The Family Stone

Susan Granger’s review of “The Family Stone” (20th Century-Fox)

Aside from last year’s “Bad Santa” and Jodie Foster’s “Home For the Holidays,” rarely have I seen such a maudlin, manipulative, mean-spirited mess masquerading as a holiday comedy.
Revolving around the annual Christmas celebration of a New England family, the Stones, it begins as the oldest son Everett (Dermot Mulroney) brings his girlfriend Meredith (Sarah Jessica Parker) home to meet his parents (Diane Keaton, Craig T. Nelson) and siblings (Luke Wilson, Rachel McAdams, Elizabeth Reaser, Ty Giordano). An uptight, nervous New Yorker, Meredith’s inflexible and intractable and the free-thinking, eccentric Stones take an immediate dislike to her.

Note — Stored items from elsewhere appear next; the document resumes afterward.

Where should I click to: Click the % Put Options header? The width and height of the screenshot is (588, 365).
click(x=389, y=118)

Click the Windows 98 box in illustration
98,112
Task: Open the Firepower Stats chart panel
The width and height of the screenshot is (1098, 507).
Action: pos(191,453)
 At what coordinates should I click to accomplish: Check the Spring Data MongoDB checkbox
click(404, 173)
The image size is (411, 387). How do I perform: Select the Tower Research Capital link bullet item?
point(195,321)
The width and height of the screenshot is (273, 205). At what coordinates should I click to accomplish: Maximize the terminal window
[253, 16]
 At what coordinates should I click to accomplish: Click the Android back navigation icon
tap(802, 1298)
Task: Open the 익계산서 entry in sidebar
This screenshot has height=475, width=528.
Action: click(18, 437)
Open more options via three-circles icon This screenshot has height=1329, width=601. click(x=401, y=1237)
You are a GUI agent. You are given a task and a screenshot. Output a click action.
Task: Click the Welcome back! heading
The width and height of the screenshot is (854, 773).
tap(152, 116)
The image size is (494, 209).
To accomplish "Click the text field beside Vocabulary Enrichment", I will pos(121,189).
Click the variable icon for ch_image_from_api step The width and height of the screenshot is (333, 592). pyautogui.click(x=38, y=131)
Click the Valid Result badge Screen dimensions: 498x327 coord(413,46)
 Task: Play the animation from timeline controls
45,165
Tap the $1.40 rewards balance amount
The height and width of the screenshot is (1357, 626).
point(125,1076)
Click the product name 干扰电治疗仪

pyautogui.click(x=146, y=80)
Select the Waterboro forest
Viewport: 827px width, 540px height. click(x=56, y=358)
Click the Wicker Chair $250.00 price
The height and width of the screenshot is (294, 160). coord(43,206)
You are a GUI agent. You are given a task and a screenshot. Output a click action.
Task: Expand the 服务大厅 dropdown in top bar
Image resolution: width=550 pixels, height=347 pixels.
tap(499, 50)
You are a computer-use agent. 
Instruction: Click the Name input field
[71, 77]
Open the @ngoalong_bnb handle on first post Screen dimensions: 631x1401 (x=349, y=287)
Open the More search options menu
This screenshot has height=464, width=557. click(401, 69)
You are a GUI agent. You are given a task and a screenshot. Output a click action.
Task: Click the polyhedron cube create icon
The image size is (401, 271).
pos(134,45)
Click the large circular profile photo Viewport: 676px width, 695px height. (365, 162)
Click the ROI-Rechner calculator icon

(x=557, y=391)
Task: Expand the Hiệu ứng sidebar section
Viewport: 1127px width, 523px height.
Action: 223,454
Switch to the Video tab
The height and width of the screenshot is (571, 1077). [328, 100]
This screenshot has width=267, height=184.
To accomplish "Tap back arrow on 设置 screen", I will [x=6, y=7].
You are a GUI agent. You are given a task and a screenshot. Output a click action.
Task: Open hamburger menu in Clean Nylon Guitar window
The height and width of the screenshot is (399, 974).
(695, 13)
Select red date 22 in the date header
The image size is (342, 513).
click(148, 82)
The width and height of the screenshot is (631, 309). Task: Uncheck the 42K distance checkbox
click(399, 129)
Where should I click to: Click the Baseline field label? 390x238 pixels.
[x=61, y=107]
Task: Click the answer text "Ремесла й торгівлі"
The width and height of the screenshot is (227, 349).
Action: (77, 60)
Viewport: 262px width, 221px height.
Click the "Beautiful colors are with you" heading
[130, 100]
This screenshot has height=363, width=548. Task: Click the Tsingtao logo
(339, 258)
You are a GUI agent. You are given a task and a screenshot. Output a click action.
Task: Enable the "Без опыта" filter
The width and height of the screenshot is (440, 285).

Hostility replaces hospitality, so Meredith moves to a nearby hotel and gets her saucy sister Julie (Claire Danes) to join her. Inevitably, secrets are revealed and new allegiances are formed.
Writer/director Thomas Bezucha was obviously influenced by Frank Capra’s “You Can’t Take It With You,” based on George S. Kaufman and Moss Hart’s hit play. But Capra’s characters were zany, not deliberately cruel. Everett and Meredith’s relationship is doomed from the getgo, so a break-up is predictable. Tackling this annoying, un-likable prude, “Sex and the City” star Sarah Jessica Parker shows that, like David Caruso and Debra Messing, she’s smaller-than-life; that is, far better on TV than the big screen, and Mulroney’s performance is stultified. On the plus side, Diane Keaton is lethally funny and terminally sad, blending humor with heartbreak. But showing clips of the classic “Meet Me in St. Louis” sharply illustrates how disappointing this contemporary story is. On the Granger Movie Gauge, “The Family Stone” is a schmaltzy 5, ostensibly about not judging people’s shortcomings and being charitable. Bah, humbug!